Entries provided >>
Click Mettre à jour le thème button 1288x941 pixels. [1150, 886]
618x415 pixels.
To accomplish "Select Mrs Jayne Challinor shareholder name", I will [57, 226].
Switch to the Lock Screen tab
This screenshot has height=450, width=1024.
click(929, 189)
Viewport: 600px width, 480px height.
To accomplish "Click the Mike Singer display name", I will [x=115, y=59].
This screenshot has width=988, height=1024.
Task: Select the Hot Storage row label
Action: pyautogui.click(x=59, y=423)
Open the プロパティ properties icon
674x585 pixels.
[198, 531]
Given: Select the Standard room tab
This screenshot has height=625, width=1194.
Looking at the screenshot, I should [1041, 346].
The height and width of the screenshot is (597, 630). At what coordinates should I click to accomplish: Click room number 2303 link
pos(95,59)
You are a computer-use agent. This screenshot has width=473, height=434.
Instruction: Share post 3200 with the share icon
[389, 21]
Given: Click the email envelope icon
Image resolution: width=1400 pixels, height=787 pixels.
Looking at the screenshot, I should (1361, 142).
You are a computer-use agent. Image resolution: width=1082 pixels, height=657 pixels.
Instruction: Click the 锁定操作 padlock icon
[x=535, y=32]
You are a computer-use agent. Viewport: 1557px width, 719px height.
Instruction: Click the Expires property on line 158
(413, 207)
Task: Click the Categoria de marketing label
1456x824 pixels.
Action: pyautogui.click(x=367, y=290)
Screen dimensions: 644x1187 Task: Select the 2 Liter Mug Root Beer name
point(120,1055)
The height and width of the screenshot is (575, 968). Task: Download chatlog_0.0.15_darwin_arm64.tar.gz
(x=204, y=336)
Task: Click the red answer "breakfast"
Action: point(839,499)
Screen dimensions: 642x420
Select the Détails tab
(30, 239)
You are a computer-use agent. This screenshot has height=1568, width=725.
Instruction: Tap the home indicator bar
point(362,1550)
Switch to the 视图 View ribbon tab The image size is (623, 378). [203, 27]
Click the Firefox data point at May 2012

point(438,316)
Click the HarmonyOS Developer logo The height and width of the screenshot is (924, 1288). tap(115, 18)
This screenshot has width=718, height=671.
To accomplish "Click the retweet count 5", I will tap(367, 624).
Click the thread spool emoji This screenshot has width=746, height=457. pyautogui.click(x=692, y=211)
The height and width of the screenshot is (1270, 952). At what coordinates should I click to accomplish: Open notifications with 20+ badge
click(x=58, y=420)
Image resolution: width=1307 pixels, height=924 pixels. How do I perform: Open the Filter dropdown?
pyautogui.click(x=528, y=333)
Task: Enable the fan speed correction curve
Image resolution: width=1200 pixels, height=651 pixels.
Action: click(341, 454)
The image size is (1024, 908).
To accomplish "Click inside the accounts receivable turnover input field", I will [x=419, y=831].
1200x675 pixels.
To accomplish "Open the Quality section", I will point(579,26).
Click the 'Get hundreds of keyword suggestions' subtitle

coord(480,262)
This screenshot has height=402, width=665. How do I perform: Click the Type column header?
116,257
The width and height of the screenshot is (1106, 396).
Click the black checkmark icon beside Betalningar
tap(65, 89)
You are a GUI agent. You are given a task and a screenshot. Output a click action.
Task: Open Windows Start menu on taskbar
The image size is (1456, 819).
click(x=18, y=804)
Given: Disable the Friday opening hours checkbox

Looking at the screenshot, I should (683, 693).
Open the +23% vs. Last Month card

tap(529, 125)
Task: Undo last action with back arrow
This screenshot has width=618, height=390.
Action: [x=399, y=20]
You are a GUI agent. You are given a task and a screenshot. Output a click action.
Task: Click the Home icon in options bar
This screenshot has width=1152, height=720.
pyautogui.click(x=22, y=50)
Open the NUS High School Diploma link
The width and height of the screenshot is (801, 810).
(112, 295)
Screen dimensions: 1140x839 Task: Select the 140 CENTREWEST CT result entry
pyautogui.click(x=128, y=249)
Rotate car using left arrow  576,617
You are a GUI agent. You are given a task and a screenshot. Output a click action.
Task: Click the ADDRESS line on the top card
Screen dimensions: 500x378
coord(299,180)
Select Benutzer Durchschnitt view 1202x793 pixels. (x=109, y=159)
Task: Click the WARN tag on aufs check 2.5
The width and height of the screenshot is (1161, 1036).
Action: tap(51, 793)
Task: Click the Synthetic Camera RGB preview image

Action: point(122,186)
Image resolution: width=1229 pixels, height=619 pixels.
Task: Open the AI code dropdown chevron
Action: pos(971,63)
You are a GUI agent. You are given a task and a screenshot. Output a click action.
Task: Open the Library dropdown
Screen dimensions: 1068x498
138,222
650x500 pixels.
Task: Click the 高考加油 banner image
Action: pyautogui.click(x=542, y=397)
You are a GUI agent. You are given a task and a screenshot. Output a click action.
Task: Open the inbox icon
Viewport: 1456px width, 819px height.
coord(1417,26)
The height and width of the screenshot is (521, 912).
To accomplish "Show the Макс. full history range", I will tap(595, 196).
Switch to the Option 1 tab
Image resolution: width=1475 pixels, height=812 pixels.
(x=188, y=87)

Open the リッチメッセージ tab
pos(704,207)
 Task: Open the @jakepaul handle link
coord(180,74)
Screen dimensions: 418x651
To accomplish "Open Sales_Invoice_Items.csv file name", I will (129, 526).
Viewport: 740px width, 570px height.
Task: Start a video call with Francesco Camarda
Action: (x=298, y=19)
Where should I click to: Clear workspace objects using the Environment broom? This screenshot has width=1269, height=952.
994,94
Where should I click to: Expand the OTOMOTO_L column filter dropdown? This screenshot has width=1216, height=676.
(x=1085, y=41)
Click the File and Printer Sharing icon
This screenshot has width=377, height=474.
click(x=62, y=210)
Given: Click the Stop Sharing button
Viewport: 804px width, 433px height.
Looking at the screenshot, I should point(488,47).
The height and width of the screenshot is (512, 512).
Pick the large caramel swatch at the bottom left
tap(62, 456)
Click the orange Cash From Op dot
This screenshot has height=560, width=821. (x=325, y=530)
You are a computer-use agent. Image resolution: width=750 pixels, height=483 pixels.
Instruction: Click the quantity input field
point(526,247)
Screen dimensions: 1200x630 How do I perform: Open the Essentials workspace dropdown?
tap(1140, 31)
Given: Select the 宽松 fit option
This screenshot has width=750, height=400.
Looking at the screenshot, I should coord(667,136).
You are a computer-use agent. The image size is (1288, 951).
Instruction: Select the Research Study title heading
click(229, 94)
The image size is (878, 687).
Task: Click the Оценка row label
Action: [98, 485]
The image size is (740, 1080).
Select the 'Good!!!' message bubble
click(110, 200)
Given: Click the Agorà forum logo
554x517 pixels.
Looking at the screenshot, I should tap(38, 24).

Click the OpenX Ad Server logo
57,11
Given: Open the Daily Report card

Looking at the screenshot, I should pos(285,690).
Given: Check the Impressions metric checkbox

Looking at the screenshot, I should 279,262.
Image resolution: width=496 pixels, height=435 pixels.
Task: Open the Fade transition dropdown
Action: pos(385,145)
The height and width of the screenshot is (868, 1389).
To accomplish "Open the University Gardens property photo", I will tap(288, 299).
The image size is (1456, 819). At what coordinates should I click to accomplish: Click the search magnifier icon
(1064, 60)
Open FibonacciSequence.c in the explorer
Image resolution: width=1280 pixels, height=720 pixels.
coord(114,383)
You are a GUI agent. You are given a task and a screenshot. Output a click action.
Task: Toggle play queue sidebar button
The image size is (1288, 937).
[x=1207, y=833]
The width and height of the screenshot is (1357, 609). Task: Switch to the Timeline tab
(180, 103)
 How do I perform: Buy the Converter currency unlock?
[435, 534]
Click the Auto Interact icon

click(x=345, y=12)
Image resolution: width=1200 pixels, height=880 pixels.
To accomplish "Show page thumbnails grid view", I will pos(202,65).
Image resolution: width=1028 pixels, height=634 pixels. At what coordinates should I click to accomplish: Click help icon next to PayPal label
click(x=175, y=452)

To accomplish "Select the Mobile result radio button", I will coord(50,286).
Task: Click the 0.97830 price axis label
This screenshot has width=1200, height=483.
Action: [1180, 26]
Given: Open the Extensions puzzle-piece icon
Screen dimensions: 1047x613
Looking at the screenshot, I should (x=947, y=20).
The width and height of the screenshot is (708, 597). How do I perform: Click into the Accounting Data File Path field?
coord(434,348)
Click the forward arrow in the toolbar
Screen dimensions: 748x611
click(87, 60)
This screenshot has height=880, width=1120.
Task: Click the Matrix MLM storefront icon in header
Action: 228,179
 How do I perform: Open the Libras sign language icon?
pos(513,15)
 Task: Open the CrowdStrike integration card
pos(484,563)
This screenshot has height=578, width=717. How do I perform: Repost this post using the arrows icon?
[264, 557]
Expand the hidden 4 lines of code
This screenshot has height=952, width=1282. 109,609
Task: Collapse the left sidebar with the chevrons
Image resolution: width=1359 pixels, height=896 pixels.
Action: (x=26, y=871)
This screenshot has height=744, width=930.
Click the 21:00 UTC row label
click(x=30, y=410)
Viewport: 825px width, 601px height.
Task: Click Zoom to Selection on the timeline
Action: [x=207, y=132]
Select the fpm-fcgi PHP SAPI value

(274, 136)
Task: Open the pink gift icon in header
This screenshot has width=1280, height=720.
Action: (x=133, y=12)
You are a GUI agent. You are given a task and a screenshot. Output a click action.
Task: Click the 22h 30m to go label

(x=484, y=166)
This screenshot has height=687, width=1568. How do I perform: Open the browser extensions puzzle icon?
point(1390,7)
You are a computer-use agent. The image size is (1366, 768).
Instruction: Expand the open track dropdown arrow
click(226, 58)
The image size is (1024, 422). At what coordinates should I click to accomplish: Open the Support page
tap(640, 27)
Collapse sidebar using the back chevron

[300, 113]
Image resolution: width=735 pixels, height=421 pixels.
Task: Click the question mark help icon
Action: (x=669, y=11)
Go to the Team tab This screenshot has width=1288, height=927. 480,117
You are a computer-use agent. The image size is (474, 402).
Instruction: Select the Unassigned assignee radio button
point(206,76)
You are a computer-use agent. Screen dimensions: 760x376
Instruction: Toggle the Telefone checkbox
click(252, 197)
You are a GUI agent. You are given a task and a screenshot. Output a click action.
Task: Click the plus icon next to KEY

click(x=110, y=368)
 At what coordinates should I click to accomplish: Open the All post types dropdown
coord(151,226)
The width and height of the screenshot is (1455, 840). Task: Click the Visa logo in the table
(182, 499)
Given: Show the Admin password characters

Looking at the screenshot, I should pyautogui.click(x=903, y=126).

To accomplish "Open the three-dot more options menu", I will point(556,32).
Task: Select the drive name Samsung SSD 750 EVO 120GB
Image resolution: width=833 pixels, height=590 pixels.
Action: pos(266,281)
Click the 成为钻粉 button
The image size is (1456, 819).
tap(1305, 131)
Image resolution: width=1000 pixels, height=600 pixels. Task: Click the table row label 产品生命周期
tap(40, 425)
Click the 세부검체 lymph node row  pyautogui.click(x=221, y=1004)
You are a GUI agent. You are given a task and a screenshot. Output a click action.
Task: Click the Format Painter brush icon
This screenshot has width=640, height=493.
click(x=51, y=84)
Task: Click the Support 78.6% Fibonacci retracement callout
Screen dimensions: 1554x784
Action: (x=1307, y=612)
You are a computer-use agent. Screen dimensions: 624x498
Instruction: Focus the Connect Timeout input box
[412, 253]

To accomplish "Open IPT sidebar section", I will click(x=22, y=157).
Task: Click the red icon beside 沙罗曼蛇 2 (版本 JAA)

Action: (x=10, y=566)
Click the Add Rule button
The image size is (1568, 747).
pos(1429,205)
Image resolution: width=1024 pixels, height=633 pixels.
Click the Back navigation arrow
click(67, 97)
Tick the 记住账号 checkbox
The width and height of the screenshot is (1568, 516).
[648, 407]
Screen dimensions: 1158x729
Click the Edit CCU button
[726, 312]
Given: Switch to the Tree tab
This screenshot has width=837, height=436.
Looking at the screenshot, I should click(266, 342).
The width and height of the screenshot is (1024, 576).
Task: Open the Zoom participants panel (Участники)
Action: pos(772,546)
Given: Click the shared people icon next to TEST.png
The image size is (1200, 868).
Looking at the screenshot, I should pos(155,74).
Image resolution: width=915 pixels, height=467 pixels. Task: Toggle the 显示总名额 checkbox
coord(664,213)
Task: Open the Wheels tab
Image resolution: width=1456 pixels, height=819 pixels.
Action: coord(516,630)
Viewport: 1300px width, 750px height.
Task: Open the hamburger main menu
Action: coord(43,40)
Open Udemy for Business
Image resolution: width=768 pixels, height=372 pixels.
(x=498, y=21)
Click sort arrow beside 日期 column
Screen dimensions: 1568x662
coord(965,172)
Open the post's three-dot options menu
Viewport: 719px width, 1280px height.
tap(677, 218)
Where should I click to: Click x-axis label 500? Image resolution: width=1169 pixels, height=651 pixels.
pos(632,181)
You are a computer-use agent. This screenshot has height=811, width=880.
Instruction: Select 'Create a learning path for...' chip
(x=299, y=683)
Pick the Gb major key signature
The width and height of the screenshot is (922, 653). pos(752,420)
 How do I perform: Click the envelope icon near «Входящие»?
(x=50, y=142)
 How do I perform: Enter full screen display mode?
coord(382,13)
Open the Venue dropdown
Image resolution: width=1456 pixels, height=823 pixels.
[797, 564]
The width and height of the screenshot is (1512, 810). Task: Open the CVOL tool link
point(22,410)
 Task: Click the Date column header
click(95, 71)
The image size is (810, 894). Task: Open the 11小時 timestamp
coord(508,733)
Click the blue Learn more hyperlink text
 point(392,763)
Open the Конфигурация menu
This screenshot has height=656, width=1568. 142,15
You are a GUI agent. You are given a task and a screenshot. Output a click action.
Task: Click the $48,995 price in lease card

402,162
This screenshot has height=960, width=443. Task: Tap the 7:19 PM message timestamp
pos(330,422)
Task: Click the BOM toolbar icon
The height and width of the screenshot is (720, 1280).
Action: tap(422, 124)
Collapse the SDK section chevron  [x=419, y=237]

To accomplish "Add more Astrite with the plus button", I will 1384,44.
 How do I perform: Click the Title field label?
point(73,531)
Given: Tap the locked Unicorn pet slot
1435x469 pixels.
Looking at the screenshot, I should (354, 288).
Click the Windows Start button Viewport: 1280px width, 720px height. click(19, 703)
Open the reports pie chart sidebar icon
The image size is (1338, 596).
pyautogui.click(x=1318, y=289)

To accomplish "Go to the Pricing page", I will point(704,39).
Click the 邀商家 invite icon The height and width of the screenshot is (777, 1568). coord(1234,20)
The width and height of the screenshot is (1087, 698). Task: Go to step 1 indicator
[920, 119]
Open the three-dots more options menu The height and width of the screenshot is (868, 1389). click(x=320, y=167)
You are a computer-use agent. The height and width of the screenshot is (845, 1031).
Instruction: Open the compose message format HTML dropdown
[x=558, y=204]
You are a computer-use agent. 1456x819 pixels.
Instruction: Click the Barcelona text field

Stated exercise >> Could you change "shareholder" to "investor" and give the rows again, from the first row through the one containing "click(929, 189)", with nothing else altered?

Written solution >>
Click Mettre à jour le thème button 1288x941 pixels. [1150, 886]
618x415 pixels.
To accomplish "Select Mrs Jayne Challinor investor name", I will [57, 226].
Switch to the Lock Screen tab
This screenshot has height=450, width=1024.
click(929, 189)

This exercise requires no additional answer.